Regulation E and Account of Sole Proprietor

Issue/Inquiry

The Bank has a sole proprietor as a deposit account customer who may have suffered a fraudulent Electronic Funds Transfer (“EFT”) on the account. Is a sole proprietor covered under Regulation E? Does the Bank have to provide provisional credit?

Response Summary

Ordinarily, the account of a sole proprietor would not be subject to the requirements of Regulation E because it was not established primarily for personal, family, or household purposes. However, if the Bank provided an EFT disclosure to the customer when the account was set up, the provisions of that disclosure will be part of the contract between the Bank and the customer, and the Bank will be required to follow them.

Response Detail

Generally, the account of a sole proprietor would not be covered by Regulation E. Regulation E applies to any EFT that authorizes a financial institution to debit a consumer’s account. A “consumer” is a natural person. An “account” is a demand deposit (checking), savings, or other customer asset account that has been established primarily for personal, family, or household purposes.  12 CFR §§1005.2(b)(1), (e); 5.3(a).

A sole proprietor is a natural person, but in order for Regulation E to cover the account, it must have been set up primarily for personal, family, or household purposes.
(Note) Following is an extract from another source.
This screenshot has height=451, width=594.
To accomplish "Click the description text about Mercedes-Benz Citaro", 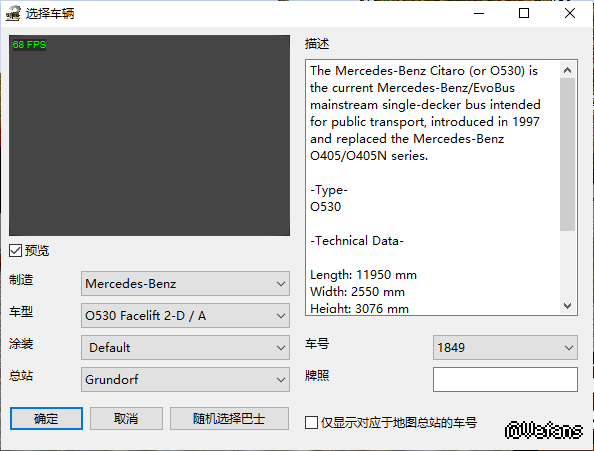I will point(425,113).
Therefore, if the account was set up by the sole proprietor primarily for business purposes, it would not be covered by Regulation E, even if the proprietor occasionally runs personal transactions through it.
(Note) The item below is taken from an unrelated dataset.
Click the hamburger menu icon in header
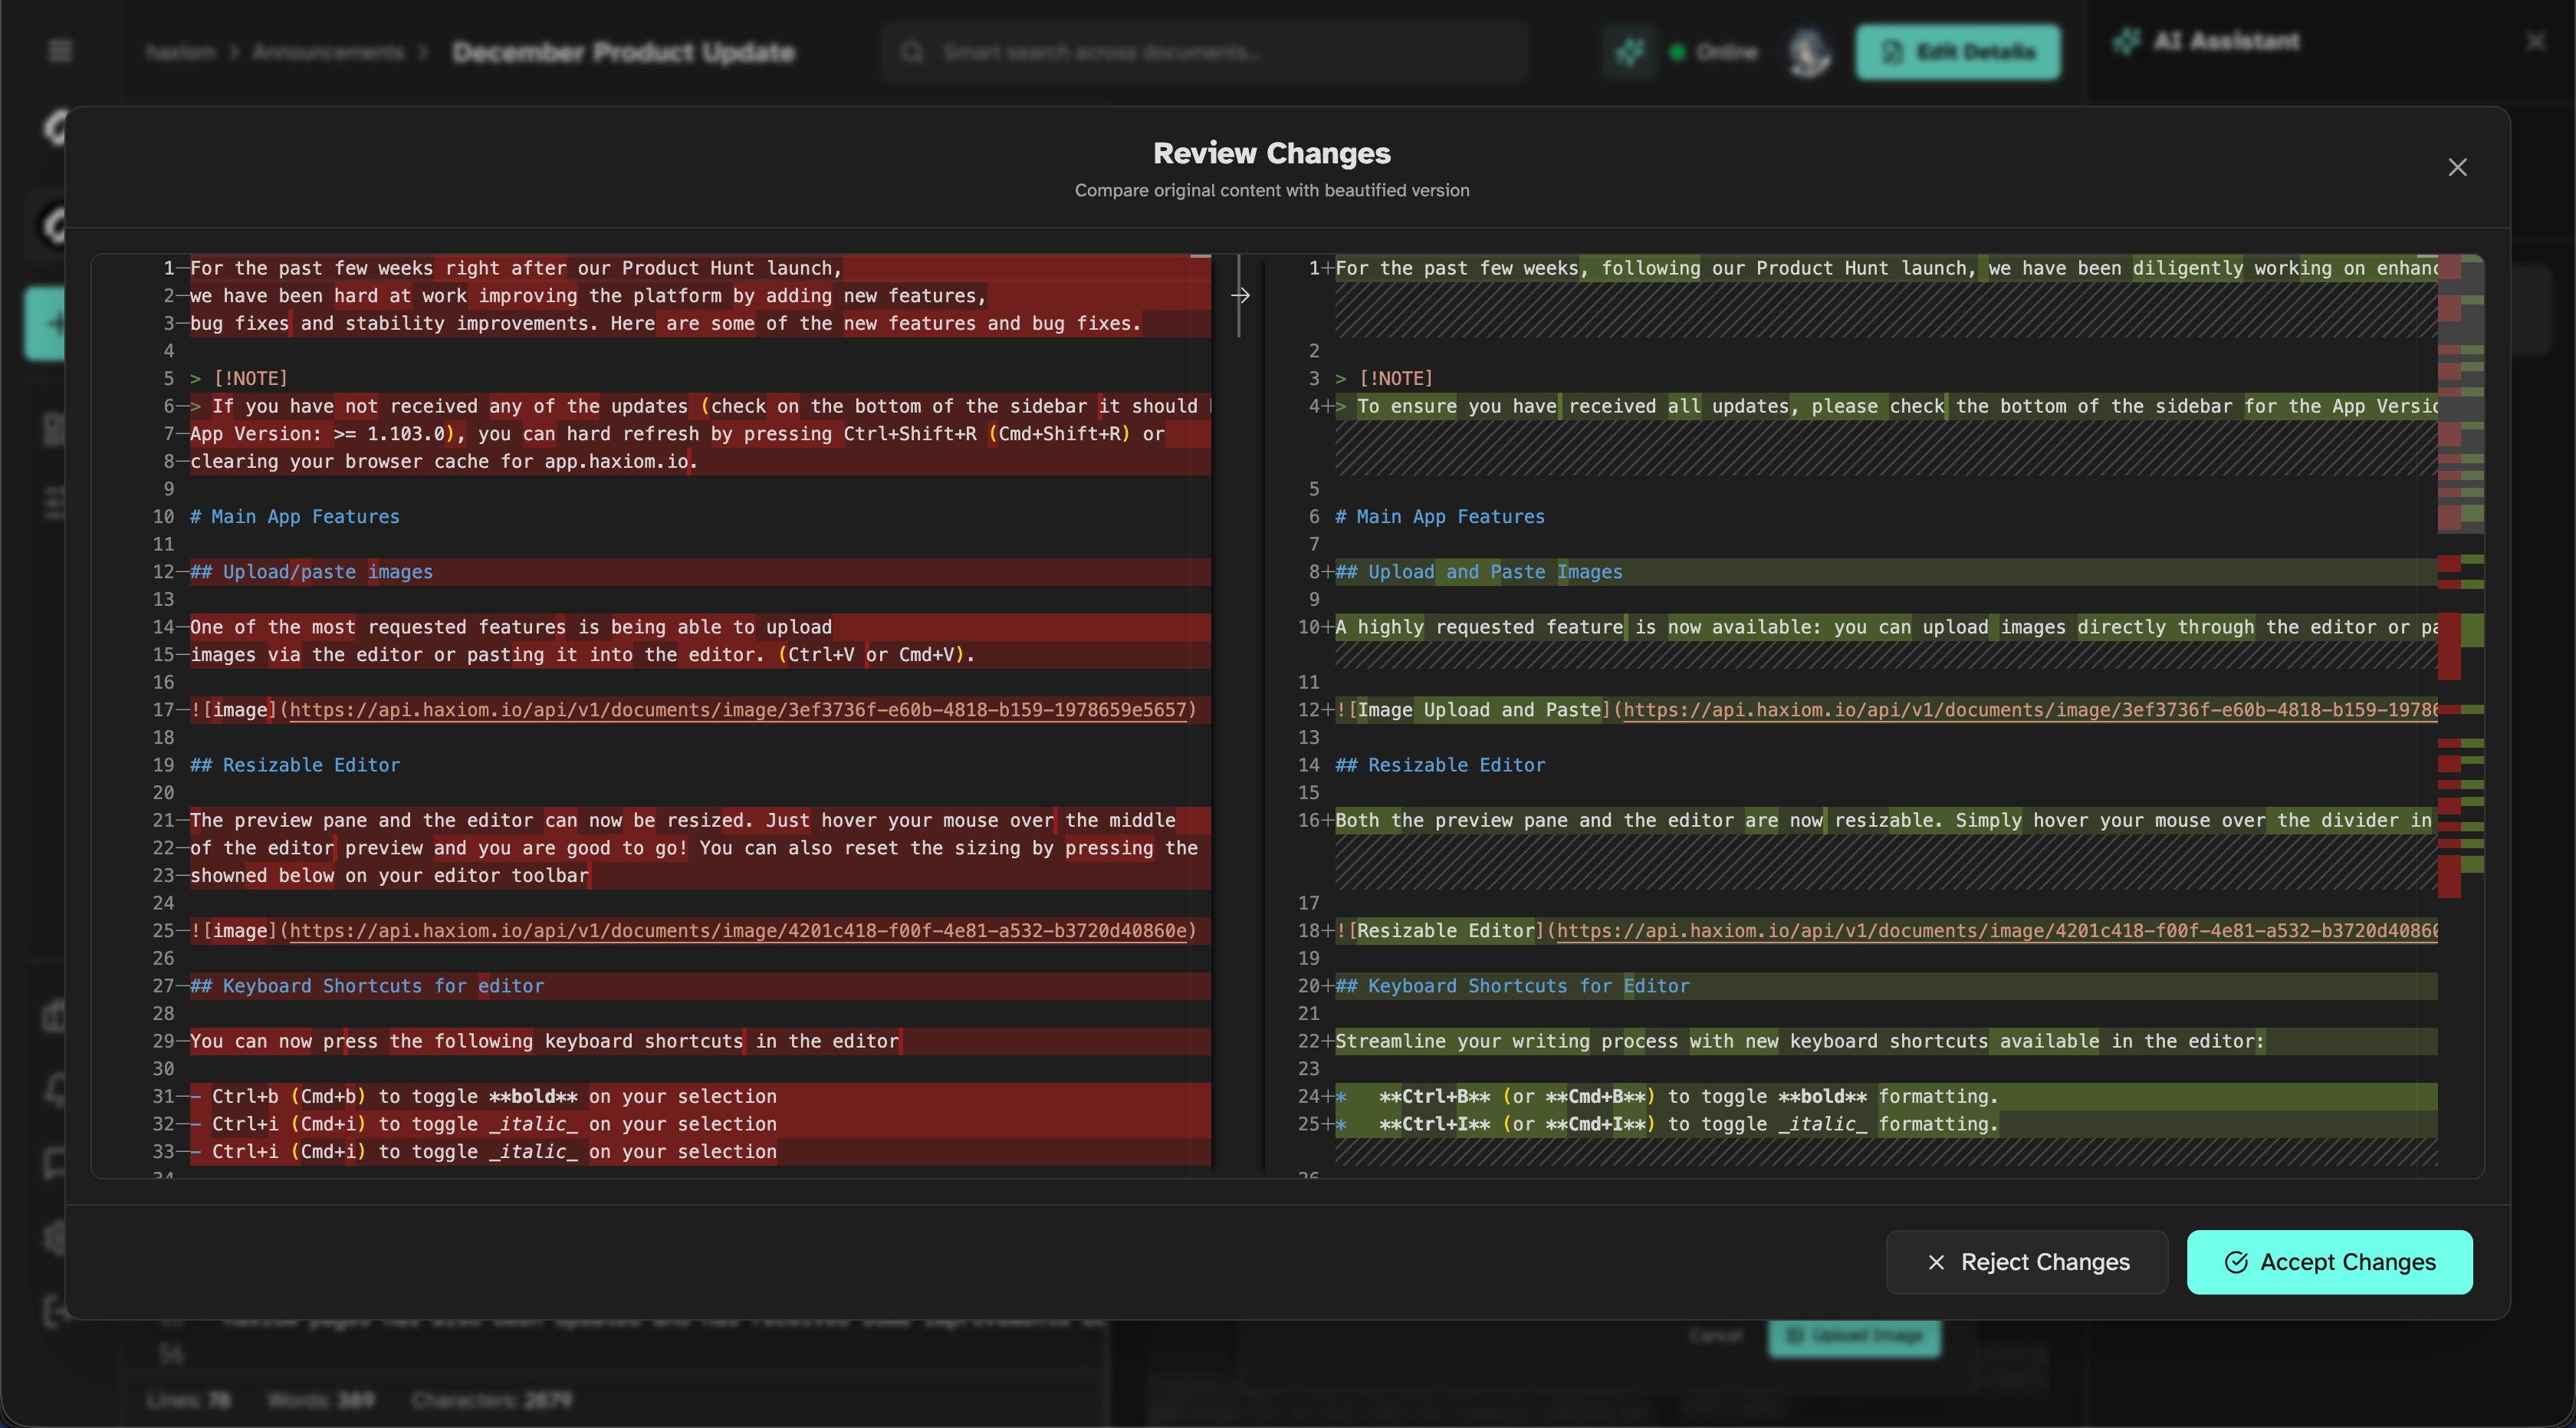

Liability for unauthorized transactions would be covered by the requirements of the Uniform Commercial Code and the provisions of the signature card or agreement establishing the account. The signature card or agreement should state that the account has a business purpose.

The Bank, however, will also have to determine whether or not an EFT disclosure was provided to the customer when the account was set up. If it was, the account would arguably be subject to the provisions of that disclosure, not because Regulation E covers the account, but because the Bank incorporated the disclosure provisions contractually.

If that is true, the Bank would have to follow the error resolution procedures prescribed by the EFT disclosure, including the making of provisional credit if the matter cannot be resolved within 10 business days, assuming that the Bank has received a written notice of error. The language of the Model Form provided by Regulation E does not use the term “consumer” or limit the transactions it covers to consumer transactions, but simply refers to the accountholder as “you” and to EFTs as “transfers.” Appendix A to Part 1005, A-3(a).

This entry was posted on Monday, May 30th, 2016 at 3:00 pm.